Shadow House by Liddicoat & Goldhill

I first read about Shadow House in The Sunday Times a week or so ago, and was intrigued by both the architecture and the story behind it. The building was designed and built by relatively new architecture practice Liddicoat & Goldhill, consisting of husband and wife team David Liddicoat and Sophie Goldhill. The couple created Shadow House as their own home to both satisfy their fascination with the private house, but also to fulfil a frustration with the vicissitudes of the London domestic marketplace; “We knew that we could only realise the project if the house was very small, very simple and on an affordable piece of land – an anathema in London. We set out to find most awkward site possible, and to build a house there with our own hands”. The name of the house refers to the way its form plays with light and shade, replacing a former electricity substation at the end of a Victorian terrace in the Camden Square Conservation Area, just north of Kings Cross.
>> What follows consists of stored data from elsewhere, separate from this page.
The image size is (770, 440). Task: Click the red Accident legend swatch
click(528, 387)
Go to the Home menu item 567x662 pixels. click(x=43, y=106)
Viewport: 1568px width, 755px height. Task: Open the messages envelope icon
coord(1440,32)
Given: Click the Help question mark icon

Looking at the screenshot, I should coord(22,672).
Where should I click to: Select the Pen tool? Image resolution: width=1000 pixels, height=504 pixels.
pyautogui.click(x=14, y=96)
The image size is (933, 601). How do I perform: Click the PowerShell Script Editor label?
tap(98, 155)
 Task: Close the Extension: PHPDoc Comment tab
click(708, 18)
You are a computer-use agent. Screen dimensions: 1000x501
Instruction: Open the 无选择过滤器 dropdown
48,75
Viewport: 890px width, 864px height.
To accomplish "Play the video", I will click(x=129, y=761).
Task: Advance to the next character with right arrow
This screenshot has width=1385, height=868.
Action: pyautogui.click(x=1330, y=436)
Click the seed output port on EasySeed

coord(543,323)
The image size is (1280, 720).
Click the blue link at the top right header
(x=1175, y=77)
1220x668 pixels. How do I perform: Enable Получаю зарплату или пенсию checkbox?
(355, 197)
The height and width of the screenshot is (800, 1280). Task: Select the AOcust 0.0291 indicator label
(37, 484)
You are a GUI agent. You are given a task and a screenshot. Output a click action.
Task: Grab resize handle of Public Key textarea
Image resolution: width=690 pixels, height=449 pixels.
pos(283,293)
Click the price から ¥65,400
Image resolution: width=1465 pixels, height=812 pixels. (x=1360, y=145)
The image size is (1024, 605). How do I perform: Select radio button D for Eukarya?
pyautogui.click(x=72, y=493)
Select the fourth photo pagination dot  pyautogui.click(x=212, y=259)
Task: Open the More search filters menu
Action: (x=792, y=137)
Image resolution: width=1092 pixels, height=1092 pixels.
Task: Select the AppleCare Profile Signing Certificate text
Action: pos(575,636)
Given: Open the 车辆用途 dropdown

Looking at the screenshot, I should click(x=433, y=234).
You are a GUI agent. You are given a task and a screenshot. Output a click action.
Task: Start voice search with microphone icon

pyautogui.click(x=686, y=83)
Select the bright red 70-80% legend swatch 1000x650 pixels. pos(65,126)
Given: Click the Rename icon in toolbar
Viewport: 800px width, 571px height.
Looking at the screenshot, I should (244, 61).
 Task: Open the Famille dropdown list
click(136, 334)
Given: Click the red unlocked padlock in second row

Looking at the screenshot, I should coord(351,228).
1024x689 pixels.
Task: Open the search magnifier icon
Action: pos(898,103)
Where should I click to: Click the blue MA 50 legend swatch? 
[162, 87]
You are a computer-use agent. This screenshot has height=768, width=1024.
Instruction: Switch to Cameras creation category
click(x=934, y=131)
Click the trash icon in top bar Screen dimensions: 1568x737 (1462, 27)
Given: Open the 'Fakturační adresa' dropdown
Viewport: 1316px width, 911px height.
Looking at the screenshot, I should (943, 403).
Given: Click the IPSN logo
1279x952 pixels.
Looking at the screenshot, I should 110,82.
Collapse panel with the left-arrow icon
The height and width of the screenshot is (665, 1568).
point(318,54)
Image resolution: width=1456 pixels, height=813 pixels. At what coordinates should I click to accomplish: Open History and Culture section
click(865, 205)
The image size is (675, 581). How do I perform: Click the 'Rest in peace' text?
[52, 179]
The project is both inspiring for its materiality and design as well as being kept within budget, at a mere £210,000 for 77 sqm. Shadow House is built from robust, primary materials such as the glazed black slim-format Dutch Engineering brick, laminated larch and polished white concrete. The interior of the house creates various conditions throughout the day: with limited light and space available, the design has to revolve around an intimate collage of shadow, texture, mass and reflectance.